:: Extract ::

United States District Court, W.D. Washington, Seattle

November 21, 2014

KATHRYN COX et al., Plaintiffs,
v.
CONTINENTAL CASUALTY COMPANY, Defendant.

ORDER ON CROSS MOTIONS FOR SUMMARY JUDGMENT

MARSHA J. PECHMAN, Chief District Judge.

THIS MATTER comes before the Court on Defendant Continental Casualty Company's Motion for Summary Judgment (Dkt. No. 98) and Plaintiffs' Motion for Partial Summary Judgment (Dkt. No. 109). Having reviewed the Motions, the Responses (Dkt. Nos. 111, 116), the Replies (Dkt. Nos. 114, 123), and all related papers, and having heard oral argument on November 14, 2014, the Court hereby DENIES Continental's Motion in part and GRANTS it in part and DENIES Plaintiffs' Motion in part and GRANTS it in part.

Background

This case was brought by the Cox Plaintiffs, assignees of Dr. Duyzend, against Dr. Duyzend's insurer, Continental Casualty Company, alleging bad faith, breach of contract, negligence, and consumer protection violations in Continental's handling of hundreds of dental malpractice claims (including Plaintiffs') against Dr. Duyzend. (Compl., Dkt. No. 1-1 at 5.) On Continental's prior motion to dismiss, the Court dismissed Plaintiff's Insurance Fair Conduct Act ("IFCA") claim but allowed the other claims to proceed. (Dkt. No. 56.) Plaintiffs moved for reconsideration on the dismissal of the IFCA claim, and the Court denied the motion. (Dkt. No. 73.)

The events and circumstances giving rise to Plaintiffs' bad faith claim took place over the course of approximately four years. After dentist Dr. Duyzend retired in December 2007 and sold his practice, the dentist who had purchased the practice, Dr. To, began to notice a pattern of substandard, failing, and unnecessary root canals, among other problems attributable to Dr. Duyzend's dental work. (See To Interrogatory Answers at Arbitration, Dkt. No. 103, Ex. 7 at 3; To Decl., Dkt. No. 103, Ex. 8 at 3-8.) In a 2008 suit Dr. To filed against Dr. Duyzend for misrepresenting the nature of his practice and its profits, Dr. To alleged, "[t]he vast majority of patients have multiple root canals; several with over 20 and some as many as 28." (Dkt. No. 103, Ex. 7 at 8.) Dr. To further claimed Dr. Duyzend had falsified patient charts and used an electric vitality testing device with the batteries removed to generate documentation justifying unnecessary root canals. (Id. at 9.)

:: Dataset content ::
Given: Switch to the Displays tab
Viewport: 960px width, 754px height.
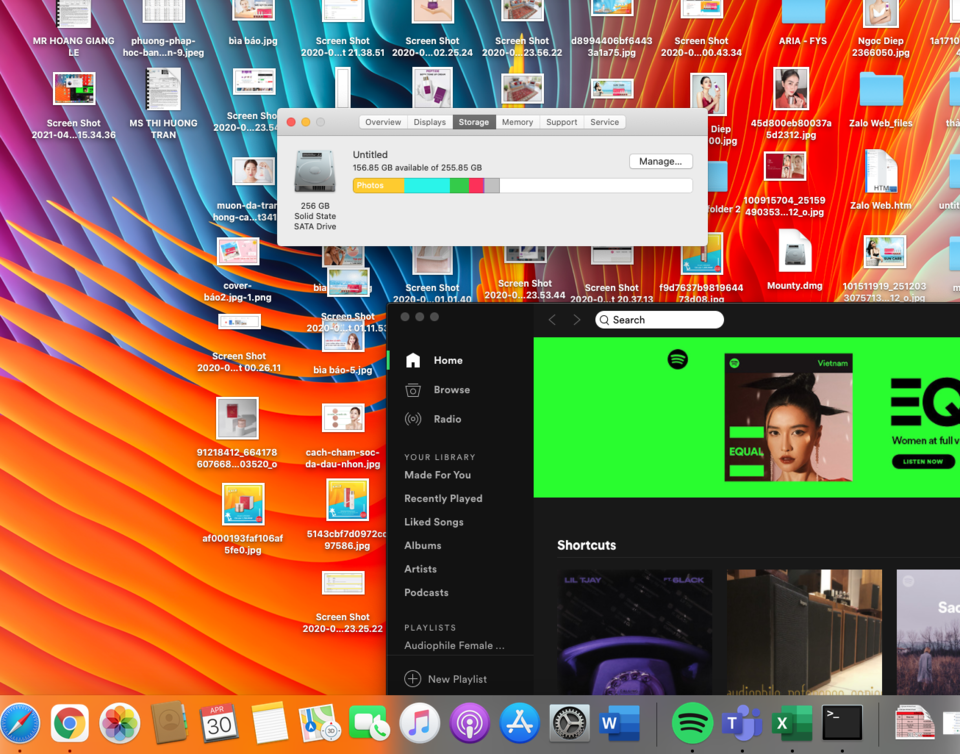Looking at the screenshot, I should (430, 122).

:: What you will do ::
Return the part of the court order from "November 21, 2014" to "it in part.", copied word for word.

:: Response area ::
November 21, 2014

KATHRYN COX et al., Plaintiffs,
v.
CONTINENTAL CASUALTY COMPANY, Defendant.

ORDER ON CROSS MOTIONS FOR SUMMARY JUDGMENT

MARSHA J. PECHMAN, Chief District Judge.

THIS MATTER comes before the Court on Defendant Continental Casualty Company's Motion for Summary Judgment (Dkt. No. 98) and Plaintiffs' Motion for Partial Summary Judgment (Dkt. No. 109). Having reviewed the Motions, the Responses (Dkt. Nos. 111, 116), the Replies (Dkt. Nos. 114, 123), and all related papers, and having heard oral argument on November 14, 2014, the Court hereby DENIES Continental's Motion in part and GRANTS it in part and DENIES Plaintiffs' Motion in part and GRANTS it in part.